Cork business groups join forces calling for movement on Cork Events Centre
“Pressure must be put on all stakeholders to deliver this vital piece of
infrastructure for the region”.
The Cork Business Association (CBA), Irish Hotels Federation Cork (IHF), Vintners Federation Cork (VFI) and Restaurant Association Cork (RAI) have joined forces to call for ‘certainty, accountability and meaningful communication’ on the long-awaited Cork Events Centre.
The business organisations said that it is imperative for future planning and sustainability in Cork that the development of the 6,000 capacity multi-purpose venue begins immediately.
They are appealing to An Tánaiste and Minister for Foreign Affairs and Trade, Simon Coveney TD and to local government for clarity on all phases of construction on the site. The group said, “The process has dragged out and at this stage the Government needs to deliver on this project, by resolving all interdepartmental issues and ensuring that the Developer BAM and operator Live Nation also deliver on their end.”
Development of the Centre, which saw the sod turned on its site three years ago, has been thwarted by delays which have seen costs soar from €53m to almost €80m, and sanctioned a State investment increase from €20m to €30m. Further delays have been caused due to legal issues and the €9m repayable loan element of the State funding.
The group said, “A dedicated events centre, that would bring Cork’s conferencing and events capacity from 1,000 to 6,000 seats, would be a game changer for the wider Cork region in terms of social and economic benefits.”
The MICE (meetings, incentives, conferences, events) market in Cork is
currently worth €13.2m, with a further €14m in the pipeline for next year,
according to the latest figures from Cork Convention Bureau.
“Imagine what we could deliver with a dedicated multi-purpose venue with six times this capacity. It will not only make Cork a destination city nationally and internationally, but it will help retain concert and event business in Cork, giving our community the opportunity to spend their hard-earned money with local businesses.
“It will also speed up the regeneration of the North Main Street / Marsh and will create much greater vibrancy in the city in the evenings, dramatically changing our night time economy.
“The impact on local jobs alone would be significant, with 400 positions projected during the construction phase and up to 1,000 direct and indirect jobs for the region when it opens, according to Enda Kenny when he turned the sod three years ago.”
The business groups said that “growth in the city is currently impeded as we wait for answers. There will be a detrimental impact on several industries and the local economy if there is further stalling of the process.

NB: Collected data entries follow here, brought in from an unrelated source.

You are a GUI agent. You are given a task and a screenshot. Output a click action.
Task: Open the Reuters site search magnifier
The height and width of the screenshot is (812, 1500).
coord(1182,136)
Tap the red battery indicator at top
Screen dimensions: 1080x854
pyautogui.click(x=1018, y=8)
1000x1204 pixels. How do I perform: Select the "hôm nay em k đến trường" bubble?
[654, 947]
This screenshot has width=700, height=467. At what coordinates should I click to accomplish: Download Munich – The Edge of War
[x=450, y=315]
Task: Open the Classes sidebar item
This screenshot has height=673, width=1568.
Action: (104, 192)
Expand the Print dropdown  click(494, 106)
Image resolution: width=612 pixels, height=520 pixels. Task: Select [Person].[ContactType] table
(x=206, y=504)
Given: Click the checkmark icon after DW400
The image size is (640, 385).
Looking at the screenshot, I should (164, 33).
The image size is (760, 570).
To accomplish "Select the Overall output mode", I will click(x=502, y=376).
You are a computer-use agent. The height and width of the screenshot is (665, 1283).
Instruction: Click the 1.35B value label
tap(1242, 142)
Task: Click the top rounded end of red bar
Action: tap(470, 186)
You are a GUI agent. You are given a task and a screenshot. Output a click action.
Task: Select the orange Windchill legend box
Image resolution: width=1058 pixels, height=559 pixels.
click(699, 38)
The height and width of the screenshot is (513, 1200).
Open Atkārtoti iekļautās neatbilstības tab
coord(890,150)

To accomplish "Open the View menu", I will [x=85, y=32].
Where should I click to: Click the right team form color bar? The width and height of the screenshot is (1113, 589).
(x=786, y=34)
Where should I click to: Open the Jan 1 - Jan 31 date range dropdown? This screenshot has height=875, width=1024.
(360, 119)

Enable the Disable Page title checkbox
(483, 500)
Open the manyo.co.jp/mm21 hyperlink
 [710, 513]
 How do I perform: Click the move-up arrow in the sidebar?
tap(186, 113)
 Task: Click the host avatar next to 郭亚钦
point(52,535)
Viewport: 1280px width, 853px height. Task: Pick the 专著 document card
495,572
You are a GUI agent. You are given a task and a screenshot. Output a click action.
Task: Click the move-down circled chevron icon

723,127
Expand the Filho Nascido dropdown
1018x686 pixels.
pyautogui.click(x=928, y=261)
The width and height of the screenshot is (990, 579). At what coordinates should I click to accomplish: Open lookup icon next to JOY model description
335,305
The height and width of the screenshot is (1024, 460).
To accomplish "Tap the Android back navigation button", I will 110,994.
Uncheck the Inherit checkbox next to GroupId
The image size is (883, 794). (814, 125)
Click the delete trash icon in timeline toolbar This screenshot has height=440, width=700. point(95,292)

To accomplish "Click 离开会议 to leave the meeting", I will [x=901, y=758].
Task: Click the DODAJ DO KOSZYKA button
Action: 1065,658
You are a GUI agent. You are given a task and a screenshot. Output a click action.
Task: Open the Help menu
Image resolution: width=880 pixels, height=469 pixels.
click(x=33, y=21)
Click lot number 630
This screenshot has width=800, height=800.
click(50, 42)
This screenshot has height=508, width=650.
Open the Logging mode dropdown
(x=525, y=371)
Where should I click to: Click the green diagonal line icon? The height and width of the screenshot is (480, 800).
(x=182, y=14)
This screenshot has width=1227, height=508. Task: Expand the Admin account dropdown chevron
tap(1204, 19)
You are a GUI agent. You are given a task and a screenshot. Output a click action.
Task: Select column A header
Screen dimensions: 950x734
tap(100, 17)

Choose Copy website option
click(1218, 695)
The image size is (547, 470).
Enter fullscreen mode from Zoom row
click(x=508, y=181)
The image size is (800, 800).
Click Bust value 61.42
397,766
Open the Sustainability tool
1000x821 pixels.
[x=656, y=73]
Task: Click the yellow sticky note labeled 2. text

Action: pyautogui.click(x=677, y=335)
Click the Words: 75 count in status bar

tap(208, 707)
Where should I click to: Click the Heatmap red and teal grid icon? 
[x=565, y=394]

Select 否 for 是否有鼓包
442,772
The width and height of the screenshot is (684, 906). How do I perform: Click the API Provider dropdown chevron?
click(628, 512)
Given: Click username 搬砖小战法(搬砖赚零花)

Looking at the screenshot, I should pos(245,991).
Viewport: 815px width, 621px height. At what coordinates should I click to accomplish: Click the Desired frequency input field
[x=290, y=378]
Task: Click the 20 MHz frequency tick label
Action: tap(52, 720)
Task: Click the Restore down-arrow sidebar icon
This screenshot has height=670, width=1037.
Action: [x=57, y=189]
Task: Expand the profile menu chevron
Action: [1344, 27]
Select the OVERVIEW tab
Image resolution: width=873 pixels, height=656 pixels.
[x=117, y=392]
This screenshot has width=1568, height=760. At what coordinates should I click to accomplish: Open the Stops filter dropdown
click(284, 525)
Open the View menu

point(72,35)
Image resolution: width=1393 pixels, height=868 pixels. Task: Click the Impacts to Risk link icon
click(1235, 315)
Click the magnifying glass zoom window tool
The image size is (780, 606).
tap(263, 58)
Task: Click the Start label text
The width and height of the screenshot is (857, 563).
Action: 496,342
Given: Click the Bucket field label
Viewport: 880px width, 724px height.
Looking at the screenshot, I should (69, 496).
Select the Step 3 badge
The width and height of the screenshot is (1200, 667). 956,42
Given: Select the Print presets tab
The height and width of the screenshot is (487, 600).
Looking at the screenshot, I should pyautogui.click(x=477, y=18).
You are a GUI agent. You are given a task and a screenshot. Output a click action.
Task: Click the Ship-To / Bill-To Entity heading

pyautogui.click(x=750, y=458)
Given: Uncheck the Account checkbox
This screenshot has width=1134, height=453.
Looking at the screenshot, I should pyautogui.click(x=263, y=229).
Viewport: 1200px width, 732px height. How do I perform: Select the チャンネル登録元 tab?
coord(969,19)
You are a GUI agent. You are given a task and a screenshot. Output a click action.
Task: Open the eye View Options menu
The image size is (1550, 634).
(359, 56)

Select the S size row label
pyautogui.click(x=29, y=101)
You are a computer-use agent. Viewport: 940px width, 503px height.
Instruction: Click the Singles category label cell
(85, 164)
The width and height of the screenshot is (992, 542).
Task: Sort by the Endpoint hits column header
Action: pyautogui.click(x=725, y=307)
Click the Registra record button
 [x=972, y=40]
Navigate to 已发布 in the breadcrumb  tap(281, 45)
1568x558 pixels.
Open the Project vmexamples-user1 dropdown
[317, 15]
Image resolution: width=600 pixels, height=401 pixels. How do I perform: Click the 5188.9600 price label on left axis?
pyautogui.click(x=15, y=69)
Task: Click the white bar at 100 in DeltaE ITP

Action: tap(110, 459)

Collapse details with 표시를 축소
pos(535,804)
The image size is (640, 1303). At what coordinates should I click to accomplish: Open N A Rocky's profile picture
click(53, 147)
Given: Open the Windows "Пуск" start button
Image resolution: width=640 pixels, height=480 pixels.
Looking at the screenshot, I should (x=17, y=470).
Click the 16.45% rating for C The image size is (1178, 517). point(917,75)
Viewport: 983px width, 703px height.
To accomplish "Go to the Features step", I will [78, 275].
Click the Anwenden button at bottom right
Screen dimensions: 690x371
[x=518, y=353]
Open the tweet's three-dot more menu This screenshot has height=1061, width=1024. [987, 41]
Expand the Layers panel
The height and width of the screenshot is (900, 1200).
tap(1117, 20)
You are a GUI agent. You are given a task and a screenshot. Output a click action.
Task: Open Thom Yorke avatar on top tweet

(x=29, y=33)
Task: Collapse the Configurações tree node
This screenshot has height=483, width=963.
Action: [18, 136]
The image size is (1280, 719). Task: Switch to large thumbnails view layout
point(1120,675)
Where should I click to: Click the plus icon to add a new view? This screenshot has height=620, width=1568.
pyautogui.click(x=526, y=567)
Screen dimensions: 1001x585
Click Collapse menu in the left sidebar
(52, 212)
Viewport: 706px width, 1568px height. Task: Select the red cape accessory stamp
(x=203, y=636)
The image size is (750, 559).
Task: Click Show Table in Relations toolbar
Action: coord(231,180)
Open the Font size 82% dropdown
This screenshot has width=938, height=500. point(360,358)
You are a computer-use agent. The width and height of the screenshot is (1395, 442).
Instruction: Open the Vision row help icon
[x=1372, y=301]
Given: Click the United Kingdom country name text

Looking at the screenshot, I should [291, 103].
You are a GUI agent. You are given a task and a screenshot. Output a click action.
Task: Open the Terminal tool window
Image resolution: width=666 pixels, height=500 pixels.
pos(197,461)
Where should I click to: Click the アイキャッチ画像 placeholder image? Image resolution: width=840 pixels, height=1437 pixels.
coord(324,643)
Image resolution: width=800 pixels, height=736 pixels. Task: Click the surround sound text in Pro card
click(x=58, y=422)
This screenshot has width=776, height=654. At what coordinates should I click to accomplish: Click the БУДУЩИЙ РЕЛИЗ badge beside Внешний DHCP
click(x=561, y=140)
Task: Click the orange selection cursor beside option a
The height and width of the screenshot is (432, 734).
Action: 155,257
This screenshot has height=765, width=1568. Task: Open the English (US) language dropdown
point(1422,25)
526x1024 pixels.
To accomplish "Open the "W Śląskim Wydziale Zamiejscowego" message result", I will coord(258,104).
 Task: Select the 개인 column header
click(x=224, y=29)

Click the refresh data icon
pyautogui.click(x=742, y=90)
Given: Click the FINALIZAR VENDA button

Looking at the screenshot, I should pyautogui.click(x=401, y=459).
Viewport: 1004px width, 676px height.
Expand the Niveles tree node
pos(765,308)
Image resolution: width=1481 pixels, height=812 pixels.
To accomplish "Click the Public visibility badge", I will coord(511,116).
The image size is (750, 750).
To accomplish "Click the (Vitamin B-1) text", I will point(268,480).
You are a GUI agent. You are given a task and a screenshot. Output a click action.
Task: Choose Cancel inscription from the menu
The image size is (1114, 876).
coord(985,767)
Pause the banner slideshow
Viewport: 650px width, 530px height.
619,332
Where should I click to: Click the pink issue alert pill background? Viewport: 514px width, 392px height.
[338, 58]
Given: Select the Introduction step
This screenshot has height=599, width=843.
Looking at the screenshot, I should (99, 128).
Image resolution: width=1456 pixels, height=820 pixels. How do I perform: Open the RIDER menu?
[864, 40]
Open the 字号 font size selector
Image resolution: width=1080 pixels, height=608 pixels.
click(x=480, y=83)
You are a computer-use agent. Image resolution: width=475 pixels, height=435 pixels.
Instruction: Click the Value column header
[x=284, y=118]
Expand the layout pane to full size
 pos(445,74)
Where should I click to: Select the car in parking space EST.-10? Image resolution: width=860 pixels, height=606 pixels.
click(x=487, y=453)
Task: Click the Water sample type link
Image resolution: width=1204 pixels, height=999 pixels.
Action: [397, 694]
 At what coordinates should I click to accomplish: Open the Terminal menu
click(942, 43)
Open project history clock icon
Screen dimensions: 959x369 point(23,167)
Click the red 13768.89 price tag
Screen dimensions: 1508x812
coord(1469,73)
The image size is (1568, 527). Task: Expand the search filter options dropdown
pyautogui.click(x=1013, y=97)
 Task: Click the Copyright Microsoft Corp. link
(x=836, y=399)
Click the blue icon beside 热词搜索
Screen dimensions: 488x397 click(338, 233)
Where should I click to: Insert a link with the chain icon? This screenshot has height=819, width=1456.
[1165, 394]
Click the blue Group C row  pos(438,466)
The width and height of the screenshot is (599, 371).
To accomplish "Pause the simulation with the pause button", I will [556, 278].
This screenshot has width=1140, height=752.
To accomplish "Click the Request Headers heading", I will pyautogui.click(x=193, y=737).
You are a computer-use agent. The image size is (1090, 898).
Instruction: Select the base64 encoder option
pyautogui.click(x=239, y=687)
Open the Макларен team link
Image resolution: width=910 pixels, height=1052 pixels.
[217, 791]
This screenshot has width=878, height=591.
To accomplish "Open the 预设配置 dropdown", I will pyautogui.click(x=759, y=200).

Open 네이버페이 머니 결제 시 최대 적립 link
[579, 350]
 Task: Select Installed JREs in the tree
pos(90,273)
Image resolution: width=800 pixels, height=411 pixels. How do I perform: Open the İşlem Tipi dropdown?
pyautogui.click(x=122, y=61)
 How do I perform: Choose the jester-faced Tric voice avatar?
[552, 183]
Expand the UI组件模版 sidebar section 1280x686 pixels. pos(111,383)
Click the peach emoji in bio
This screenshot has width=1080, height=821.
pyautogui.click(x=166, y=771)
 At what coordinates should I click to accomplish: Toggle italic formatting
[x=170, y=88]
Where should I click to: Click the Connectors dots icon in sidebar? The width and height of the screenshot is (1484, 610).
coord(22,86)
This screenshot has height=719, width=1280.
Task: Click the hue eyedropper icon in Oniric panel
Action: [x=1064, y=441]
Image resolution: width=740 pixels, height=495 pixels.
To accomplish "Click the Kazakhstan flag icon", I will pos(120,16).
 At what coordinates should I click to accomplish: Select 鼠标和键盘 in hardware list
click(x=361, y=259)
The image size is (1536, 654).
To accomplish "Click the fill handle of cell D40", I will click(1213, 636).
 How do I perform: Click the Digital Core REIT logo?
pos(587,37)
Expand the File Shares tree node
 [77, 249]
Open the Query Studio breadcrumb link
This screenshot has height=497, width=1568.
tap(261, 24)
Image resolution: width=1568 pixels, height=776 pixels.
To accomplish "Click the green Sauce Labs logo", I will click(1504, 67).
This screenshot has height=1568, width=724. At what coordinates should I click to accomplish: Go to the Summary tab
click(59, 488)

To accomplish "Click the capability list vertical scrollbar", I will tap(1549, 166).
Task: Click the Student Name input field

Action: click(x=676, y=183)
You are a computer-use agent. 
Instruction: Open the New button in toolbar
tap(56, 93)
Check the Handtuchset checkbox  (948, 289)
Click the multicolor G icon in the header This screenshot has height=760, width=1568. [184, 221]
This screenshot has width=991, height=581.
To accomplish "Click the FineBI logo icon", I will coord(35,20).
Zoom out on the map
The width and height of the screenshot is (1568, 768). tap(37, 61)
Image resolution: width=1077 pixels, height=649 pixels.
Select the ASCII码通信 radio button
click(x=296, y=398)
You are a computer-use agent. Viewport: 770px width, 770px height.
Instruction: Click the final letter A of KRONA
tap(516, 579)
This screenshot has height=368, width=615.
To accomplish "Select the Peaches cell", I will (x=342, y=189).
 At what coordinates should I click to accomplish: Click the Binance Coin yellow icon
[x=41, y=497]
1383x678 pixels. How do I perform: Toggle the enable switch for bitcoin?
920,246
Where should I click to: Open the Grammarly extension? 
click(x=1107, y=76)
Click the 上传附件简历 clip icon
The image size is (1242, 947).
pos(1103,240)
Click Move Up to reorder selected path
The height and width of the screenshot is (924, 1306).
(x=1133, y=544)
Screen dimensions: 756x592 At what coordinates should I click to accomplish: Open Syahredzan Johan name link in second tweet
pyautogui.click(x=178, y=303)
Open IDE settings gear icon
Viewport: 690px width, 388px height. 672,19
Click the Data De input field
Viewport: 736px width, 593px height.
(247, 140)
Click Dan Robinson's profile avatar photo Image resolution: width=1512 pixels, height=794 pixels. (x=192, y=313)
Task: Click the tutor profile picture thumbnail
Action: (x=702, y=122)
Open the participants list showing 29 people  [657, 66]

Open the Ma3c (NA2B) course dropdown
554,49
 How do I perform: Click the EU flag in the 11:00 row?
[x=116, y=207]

“Hoteliers, publicans, restaurateurs and businesses are investing heavily in the region because of the potential that the city holds. But return on that investment very much depends on the events centre coming to fruition.”
The IHF announced last week that there is a very real danger that there will be an oversaturation of hotels on the market. “The accommodation market is just not sustainable at the rate it is growing without the addition of the convention centre.
“More than 1,500 new bedrooms are already in development or in the pipeline for Cork City, which would provide a 50% increase on the number of existing rooms currently available. In addition, there are 4,000 AirBnB units now in Cork and additional summer lettings will also be offered at the new student accommodation being built.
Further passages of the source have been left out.